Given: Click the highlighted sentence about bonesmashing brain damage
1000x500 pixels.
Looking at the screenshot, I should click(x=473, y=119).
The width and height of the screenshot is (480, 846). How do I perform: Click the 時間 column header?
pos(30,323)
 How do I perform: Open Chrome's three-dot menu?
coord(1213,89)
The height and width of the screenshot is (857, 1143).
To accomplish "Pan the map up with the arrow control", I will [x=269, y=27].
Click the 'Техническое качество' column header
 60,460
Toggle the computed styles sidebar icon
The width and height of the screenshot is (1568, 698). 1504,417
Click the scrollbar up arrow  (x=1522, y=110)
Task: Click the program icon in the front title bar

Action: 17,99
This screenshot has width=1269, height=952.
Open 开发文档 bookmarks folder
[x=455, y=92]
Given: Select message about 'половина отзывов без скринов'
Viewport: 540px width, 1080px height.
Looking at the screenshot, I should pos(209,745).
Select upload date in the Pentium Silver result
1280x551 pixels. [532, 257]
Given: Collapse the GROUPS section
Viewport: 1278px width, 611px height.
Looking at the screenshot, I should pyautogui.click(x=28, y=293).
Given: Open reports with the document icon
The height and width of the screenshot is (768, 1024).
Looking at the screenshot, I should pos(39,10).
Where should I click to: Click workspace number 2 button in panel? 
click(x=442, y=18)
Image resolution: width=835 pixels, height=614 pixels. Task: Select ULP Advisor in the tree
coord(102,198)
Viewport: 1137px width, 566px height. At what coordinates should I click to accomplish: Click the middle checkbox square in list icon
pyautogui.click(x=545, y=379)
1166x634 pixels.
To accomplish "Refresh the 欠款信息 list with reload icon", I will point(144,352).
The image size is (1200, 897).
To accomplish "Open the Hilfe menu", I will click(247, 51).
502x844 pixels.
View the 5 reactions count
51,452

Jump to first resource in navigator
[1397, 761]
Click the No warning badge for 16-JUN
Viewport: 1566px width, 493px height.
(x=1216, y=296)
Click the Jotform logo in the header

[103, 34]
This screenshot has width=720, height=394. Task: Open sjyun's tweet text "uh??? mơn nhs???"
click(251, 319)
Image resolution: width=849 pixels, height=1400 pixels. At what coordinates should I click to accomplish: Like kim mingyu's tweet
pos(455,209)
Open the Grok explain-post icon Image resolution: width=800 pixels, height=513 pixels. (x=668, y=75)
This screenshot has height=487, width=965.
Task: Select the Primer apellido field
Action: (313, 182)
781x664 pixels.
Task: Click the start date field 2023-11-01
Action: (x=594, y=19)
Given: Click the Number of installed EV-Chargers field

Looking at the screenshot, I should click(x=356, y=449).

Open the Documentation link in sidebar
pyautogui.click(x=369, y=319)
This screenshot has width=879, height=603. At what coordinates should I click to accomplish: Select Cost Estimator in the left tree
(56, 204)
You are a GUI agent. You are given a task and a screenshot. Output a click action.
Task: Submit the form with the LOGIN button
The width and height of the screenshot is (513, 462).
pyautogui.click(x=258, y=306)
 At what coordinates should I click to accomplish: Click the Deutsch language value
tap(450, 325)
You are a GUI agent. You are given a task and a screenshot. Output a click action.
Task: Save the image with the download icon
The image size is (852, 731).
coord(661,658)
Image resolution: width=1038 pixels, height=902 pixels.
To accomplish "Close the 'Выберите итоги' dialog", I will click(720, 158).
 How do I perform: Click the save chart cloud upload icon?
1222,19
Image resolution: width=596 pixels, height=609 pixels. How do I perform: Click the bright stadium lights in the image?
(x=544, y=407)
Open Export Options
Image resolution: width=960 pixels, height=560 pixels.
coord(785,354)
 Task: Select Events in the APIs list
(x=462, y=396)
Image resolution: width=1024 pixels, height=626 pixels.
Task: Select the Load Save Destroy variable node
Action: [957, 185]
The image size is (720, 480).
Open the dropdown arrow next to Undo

----

PROBLEM DESCRIPTION: Wherever the string "about" is found in the listing above, copy the line that contains it.

COMPLETED TASK:
Given: Click the highlighted sentence about bonesmashing brain damage
Given: Select message about 'половина отзывов без скринов'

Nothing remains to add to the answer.